Castro indicó que en el marco del golpe de Estado se estaba manipulando la información a nivel nacional por algunos medios, la Joconguera trató de denunciar esa situación y luego a nivel local se empezaron a hacer denuncias de algunas instituciones que no estaban operando bien en el municipio, y el padre Amílcar jugó un papel muy importante en este asunto, relató.
Según Castro, la radio hizo “la denuncia a nivel local donde algunas instituciones que solicitaban o pedían ayuda para proyectos para favorecer a la clase pobre, pero nunca se reflejó en nada, nunca rindieron cuentas, nadie sabe cómo se ha manipulado y no se ve el resultado. Y también la parte de salud la denunciábamos, la clínica materno infantil en Candelaria de la Mancomunidad de Mocalempa que metieron a Candelaria en Mocalempa cuando no pertenece a esa mancomunidad, pero como era el municipio que más partos reportaba entonces eso generaba más ganancia para la mancomunidad”.
Otro extraño asesinato…
Sólo dos meses y diez después del asesinato contra Nery Jeremías, que residía en la aldea San Lorenzo, sujetos con un modus operandi de sicarios acribillaron en su casa a Calixto Rodríguez.
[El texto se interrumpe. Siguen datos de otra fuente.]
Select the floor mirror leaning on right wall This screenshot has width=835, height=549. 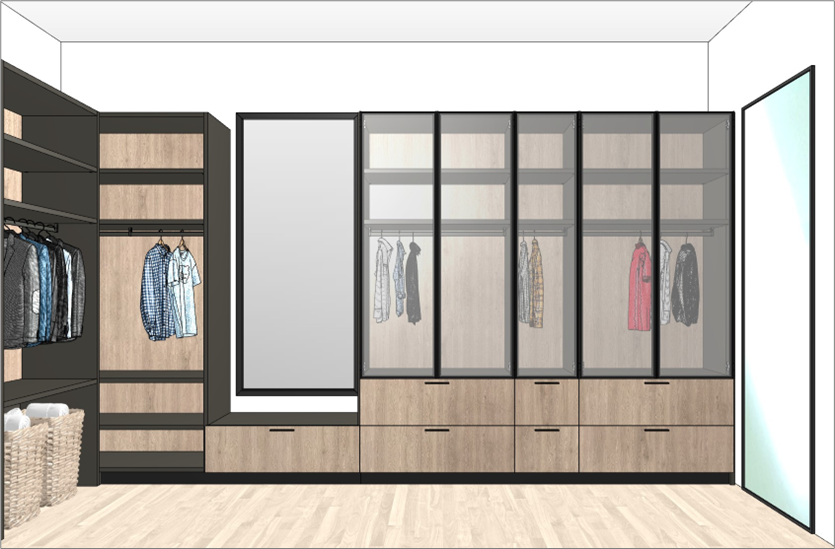tap(777, 300)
Según versiones que circulan en el pueblo, esta muerte estaría ligada al crimen del comunicador, pero la fiscal Coordinadora del Ministerio Público de Gracias indicó que no pueden asegurar que el asesinato de Calixto Rodríguez, fallecido violentamente el 24 de septiembre de 2011, esté ligado al crimen contra Nery Jeremías. La fiscal aseguró que de nada sirve un rumor si la gente no está dispuesta a ir a declarar en el juzgado. La Fiscal tampoco se pronunció sobre la posibilidad de que otro de los supuestos hechores materiales huyó hacia otro departamento.
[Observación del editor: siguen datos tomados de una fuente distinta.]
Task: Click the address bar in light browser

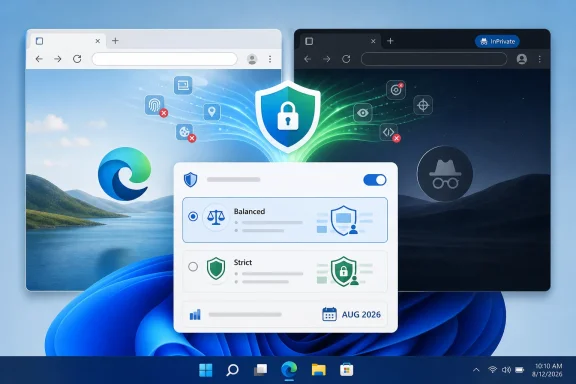Action: tap(165, 59)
Según el acta de levantamiento del cadáver, cuya copia consta en los archivos de C-Libre, hombres desconocidos llegaron a su casa y lo mataron delante de su familia, portaban armas calibre nueve milímetros.
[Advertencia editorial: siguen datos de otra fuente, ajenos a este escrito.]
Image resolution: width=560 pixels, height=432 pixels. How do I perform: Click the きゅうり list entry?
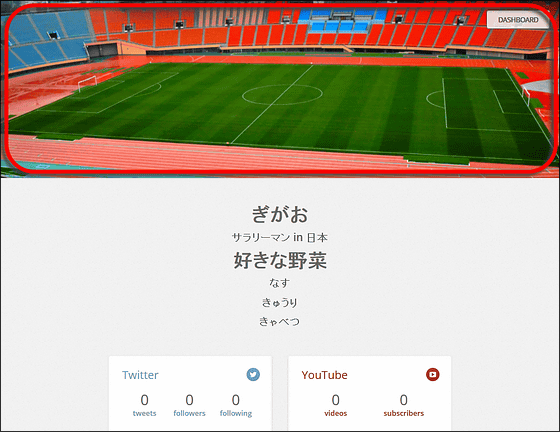(x=280, y=302)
“El cadáver se encontró tirado boca abajo, en el corredor de su propia casa”, escribió la policía en su informe. Su esposa, Vilma Apolonia Mejía, le dijo a los policías que a eso de las 7:00 de la mañana del 24 de septiembre de 2011, llegaron dos hombres desconocidos “los cuales le manifestaron que andaban de goma y que lo que querían era que les vendieran un trago, pero su esposo les dijo que él no tenía y hasta les puso un asiento para que descansaran”, luego los dos le dispararon al mismo tiempo. La Policía encontró diez casquillos de nueve milímetros en la escena cuando realizaron el levantamiento legal.